8.テルタ街(後)
 お金はある。とりあえず昼だけつかえる店も点在している。ただし購入した物は退場するときにすべて泡となる。瞬時にもとの場所に戻される。この町はそういう仕組みになっているのだ。
 ショッピングするという楽しみだけにこの場所は存在する。能力者には願えばすべて得られる能力があるがために、物を買うということになじみが無い。リア・リティンのその行動が面白く思えたのか、この町はただショッピングをしてみる、という事だけの意図で作られたらしい。
「時間の無い俺らは、買い物なんかをわざわざするつもりは無い。ただし、ひとつだけ利用したいものがあるな」
「ホテルか宿屋ね。体を休めることは今後の行動にとても有意義だと思うわ」
 沙羅がすかさずそう言った。ザーヴァもその言葉に頷く。
「そういうこと。夜は締め出されちまうから、2,3時間寝てからいこうぜ」
「お風呂、あるかなぁ」
 夕梨は少し楽しみになった。今までずっと水浴びで堪えてきたのだから、無理も無い。
「きっとあるわ。だってこんなに似せて作ってるんだもの」
 沙羅もうれしそうに笑いながらそういった。レザはお金といっしょに配られた町の地図を見つめながら、ここにホテルがありますよ、と指し示した。

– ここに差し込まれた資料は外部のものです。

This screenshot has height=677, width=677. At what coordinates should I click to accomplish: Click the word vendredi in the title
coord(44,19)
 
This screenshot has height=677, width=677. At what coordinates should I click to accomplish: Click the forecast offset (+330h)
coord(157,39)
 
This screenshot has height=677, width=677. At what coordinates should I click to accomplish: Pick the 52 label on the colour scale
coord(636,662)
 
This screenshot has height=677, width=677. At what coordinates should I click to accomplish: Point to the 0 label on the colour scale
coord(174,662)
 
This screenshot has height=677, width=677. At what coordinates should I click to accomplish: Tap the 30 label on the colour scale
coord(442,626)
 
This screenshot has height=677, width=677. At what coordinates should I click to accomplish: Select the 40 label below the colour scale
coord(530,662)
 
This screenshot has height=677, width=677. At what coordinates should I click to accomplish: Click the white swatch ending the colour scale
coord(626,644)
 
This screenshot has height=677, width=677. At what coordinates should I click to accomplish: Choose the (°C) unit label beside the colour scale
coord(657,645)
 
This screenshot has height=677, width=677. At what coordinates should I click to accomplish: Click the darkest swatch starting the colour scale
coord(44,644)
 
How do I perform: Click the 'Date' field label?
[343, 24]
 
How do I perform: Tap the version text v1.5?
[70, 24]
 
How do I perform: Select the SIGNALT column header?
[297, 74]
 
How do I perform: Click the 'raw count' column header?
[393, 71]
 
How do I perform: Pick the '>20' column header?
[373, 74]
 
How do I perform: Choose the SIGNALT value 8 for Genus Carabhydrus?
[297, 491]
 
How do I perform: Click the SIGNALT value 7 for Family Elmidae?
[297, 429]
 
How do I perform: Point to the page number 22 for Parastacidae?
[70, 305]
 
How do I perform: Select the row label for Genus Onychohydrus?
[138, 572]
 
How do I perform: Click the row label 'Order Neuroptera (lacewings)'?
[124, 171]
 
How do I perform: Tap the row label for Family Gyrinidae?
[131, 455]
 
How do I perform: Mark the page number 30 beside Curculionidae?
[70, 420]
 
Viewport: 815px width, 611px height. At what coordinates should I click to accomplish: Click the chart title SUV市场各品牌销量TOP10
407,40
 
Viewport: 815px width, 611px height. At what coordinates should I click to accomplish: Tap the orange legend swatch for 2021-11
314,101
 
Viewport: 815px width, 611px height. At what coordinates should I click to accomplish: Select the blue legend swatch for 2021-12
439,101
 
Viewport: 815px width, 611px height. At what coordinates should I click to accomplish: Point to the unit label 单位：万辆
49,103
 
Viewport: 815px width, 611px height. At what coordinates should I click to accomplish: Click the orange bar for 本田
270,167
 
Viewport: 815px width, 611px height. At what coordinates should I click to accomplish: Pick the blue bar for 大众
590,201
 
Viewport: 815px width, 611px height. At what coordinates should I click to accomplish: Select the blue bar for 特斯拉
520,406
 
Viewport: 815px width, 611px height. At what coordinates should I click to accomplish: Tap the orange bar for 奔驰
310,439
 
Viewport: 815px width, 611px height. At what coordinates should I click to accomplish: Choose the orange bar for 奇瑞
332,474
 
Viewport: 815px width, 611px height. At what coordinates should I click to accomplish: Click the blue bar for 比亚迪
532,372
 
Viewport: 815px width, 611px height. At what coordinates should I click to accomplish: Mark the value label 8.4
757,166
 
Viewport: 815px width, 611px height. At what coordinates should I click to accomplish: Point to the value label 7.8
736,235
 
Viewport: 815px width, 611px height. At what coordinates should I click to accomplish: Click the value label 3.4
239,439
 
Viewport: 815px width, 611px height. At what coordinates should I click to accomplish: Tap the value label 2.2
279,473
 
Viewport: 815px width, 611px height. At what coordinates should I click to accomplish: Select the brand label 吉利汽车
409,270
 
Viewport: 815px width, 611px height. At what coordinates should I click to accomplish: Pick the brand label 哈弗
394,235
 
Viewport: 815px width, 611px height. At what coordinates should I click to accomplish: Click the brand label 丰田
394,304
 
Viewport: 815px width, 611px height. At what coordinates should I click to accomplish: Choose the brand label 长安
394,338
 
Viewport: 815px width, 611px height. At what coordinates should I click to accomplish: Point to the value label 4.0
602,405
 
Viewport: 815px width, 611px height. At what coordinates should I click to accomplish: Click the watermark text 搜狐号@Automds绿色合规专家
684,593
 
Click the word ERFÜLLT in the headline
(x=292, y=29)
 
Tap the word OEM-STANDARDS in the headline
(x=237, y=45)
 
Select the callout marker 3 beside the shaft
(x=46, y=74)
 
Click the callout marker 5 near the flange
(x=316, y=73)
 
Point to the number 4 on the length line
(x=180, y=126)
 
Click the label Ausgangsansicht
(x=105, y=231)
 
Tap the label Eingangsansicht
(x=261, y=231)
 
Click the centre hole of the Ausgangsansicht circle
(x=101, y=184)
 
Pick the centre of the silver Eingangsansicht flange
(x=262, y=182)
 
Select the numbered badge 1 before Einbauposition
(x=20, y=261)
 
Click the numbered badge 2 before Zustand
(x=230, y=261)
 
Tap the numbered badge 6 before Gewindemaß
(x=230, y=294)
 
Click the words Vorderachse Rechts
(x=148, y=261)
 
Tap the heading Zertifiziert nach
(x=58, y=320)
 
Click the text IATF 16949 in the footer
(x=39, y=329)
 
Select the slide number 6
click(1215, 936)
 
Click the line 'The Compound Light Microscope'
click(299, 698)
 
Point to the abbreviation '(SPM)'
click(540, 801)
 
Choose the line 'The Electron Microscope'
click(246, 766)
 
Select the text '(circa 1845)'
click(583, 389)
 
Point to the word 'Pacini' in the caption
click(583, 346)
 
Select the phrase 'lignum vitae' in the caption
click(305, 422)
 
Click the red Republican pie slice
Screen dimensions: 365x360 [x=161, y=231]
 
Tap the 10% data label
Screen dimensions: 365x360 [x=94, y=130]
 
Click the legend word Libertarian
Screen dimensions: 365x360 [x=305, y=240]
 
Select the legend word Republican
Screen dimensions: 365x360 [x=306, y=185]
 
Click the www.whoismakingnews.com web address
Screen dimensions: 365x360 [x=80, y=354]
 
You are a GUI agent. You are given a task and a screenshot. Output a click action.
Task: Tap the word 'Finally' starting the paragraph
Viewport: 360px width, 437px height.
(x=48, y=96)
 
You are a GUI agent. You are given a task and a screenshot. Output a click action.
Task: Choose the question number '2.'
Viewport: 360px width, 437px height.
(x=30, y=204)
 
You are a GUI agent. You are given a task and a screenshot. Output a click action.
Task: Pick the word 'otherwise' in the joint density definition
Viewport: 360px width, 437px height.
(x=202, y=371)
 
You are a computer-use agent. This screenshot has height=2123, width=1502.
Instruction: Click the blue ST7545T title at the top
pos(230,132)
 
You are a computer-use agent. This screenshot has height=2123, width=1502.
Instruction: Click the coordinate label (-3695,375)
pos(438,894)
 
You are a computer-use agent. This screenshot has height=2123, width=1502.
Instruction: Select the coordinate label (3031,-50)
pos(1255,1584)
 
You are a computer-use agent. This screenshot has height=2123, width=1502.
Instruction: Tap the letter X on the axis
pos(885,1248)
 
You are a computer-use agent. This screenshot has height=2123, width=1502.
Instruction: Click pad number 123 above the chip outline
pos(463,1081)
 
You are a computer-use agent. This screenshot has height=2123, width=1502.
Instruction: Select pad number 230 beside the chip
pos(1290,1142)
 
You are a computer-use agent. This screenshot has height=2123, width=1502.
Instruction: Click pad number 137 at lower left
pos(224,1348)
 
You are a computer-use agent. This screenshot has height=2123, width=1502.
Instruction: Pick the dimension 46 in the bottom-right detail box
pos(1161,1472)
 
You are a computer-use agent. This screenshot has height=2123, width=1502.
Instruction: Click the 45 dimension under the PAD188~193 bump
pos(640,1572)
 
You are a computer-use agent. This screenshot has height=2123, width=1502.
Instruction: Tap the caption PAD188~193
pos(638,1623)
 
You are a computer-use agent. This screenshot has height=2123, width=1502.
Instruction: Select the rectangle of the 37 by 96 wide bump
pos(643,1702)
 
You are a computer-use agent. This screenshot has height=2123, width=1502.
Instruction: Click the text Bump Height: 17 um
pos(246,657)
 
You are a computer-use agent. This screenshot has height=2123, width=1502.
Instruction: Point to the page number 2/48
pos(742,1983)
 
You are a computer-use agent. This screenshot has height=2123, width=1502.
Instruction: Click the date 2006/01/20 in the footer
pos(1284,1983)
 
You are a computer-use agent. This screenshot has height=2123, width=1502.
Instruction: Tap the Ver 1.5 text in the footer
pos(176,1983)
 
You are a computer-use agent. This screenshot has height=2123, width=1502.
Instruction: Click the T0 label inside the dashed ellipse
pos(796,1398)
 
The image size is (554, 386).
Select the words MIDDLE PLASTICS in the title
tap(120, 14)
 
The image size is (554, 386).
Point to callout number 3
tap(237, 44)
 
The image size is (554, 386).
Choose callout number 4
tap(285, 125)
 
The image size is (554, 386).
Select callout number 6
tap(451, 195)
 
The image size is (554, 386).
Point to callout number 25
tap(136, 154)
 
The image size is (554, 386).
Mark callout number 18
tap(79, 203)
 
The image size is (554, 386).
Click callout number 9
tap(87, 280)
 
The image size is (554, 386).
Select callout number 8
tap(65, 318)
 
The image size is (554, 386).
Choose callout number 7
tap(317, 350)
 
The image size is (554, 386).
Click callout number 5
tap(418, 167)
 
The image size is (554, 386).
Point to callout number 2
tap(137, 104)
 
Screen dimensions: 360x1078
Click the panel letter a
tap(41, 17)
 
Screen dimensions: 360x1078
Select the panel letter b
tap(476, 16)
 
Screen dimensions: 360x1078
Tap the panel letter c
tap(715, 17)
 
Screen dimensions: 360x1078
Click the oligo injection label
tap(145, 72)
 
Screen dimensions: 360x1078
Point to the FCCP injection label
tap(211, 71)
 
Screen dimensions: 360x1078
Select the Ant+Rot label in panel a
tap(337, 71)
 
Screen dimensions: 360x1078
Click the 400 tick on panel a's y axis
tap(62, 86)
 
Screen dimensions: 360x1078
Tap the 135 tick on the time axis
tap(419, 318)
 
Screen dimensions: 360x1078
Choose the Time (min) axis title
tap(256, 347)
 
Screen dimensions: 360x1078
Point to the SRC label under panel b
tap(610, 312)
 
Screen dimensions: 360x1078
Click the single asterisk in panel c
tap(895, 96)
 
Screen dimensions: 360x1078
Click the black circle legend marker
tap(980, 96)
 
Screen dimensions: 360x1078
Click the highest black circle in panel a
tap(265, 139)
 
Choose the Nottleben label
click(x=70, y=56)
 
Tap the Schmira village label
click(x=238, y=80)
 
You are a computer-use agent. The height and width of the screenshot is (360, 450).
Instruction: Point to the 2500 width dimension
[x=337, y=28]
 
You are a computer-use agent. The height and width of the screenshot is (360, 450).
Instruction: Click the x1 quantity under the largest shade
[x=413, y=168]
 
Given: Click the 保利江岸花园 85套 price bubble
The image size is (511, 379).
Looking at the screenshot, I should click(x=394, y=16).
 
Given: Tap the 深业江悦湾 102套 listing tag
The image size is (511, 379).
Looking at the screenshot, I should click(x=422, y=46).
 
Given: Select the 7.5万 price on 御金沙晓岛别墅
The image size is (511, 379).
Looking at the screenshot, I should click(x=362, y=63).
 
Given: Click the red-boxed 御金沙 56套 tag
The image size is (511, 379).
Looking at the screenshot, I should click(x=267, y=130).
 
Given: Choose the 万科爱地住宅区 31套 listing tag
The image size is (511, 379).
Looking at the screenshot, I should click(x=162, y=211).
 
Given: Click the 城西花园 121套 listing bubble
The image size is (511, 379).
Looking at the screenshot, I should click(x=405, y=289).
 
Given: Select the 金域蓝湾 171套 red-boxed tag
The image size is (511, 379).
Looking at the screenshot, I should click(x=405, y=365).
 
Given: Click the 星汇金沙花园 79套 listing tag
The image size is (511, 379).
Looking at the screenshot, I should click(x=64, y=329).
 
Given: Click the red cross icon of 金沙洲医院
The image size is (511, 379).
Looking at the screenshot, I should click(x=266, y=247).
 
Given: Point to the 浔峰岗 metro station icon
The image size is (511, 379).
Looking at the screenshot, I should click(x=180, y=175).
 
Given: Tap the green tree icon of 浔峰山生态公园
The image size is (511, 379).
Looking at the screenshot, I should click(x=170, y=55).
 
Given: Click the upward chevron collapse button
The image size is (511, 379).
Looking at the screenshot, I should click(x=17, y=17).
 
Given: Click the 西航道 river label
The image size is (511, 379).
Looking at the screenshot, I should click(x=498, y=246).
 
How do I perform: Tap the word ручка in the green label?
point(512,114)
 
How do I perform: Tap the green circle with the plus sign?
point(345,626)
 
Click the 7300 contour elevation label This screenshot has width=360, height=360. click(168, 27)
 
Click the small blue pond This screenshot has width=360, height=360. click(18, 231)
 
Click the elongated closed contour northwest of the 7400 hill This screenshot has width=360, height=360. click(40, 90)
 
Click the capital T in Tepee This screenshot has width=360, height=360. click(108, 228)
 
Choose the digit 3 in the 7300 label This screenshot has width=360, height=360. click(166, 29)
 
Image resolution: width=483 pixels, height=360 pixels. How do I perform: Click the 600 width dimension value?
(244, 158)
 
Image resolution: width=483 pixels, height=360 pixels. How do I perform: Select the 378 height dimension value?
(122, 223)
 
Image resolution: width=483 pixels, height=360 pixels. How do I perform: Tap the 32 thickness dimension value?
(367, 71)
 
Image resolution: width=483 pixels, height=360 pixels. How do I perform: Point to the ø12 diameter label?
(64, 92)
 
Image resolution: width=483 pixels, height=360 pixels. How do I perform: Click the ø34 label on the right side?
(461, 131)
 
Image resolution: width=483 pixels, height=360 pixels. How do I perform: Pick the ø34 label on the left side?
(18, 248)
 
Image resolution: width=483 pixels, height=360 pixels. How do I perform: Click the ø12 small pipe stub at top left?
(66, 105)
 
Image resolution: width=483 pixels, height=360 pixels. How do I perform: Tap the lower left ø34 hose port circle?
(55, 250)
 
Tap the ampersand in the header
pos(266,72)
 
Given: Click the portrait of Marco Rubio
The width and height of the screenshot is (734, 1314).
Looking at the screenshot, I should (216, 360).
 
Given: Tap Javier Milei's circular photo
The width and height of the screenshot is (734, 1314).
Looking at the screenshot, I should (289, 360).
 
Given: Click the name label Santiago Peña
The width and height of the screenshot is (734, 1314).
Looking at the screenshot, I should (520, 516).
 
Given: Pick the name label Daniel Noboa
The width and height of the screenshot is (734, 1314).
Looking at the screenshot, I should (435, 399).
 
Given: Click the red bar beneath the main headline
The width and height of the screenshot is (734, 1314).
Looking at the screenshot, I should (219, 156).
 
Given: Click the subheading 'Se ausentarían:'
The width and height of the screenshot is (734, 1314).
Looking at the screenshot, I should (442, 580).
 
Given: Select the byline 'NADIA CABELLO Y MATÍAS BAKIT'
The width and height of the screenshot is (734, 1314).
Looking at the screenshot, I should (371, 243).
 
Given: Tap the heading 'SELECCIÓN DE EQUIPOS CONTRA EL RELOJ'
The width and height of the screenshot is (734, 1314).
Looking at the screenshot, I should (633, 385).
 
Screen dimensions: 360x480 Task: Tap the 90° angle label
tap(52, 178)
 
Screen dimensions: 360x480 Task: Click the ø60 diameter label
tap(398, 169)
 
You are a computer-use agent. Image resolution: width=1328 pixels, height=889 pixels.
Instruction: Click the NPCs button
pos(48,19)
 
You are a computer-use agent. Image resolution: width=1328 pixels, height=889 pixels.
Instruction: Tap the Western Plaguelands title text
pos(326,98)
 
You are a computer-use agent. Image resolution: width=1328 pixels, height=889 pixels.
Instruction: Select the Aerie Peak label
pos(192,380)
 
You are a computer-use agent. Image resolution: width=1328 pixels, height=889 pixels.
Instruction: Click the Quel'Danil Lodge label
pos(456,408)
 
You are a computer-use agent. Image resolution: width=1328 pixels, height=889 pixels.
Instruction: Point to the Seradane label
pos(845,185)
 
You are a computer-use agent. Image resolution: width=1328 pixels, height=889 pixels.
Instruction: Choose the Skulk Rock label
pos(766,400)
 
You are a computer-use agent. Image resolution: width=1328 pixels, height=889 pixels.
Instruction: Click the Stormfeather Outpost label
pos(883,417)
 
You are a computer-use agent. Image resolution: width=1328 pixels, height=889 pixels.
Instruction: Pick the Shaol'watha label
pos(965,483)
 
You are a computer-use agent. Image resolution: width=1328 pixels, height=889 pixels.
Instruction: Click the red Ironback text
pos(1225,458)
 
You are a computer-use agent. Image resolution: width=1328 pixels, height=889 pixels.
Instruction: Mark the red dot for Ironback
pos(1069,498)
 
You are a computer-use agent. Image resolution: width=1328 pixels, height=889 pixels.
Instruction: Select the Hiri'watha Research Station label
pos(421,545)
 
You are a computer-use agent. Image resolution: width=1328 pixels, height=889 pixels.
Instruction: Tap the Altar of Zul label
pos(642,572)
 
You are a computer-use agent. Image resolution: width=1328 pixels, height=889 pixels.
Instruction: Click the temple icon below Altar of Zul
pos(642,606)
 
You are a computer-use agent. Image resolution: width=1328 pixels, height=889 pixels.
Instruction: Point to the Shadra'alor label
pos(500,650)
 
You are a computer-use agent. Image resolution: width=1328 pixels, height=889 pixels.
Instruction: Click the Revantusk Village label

 レザはフォレスの森から離れてしまうと、次第に黒さが引いてきていた。今では少し色黒な人、という雰囲気になっている。おかげで入場時に引き止められることは無かった。基本的にはここは能力者の遊び場なのだ。
「外見上では推し量れないからな。何かの証拠が見つかったら話は別だ。多分追い出されるよ」
 入場した後すぐにザーヴァがそういっていた。
 能力者とそうでないものの絶対的な境界線がそこにはあることを感じて、夕梨は恐ろしくなった。いったい、ザーヴァはこれからどうやって生きていくのだろう、と。
「ほら、ぼーっとしてるとこけるぞ。お前」
 ザーヴァが馬鹿にしたように夕梨にそういうと、夕梨はむっとしてザーヴァを睨みつけた。
「なによっ!うっさいなー!ちゃんと歩いてるわよ!」
「って、今お前今ホテル通り過ぎてたの気づいた?」
 からかうようにそういうザーヴァに夕梨は驚いて振り返る。すると、すでに通り過ぎた建物のひとつの入り口でに沙羅とレザがあきれたように夕梨を見つめる姿があった。
「・・ごめん。」
「疲れてるなー。それとも普通にボケかましてるだけ?」
「・・むかつくわねー・・戻るわよっ!」
 夕梨はいらいらしながら沙羅たちがまつ建物に向かった。ザーヴァは頭を掻きながらやれやれ、といった調子で夕梨を見ると、小走りで夕梨の後を追った。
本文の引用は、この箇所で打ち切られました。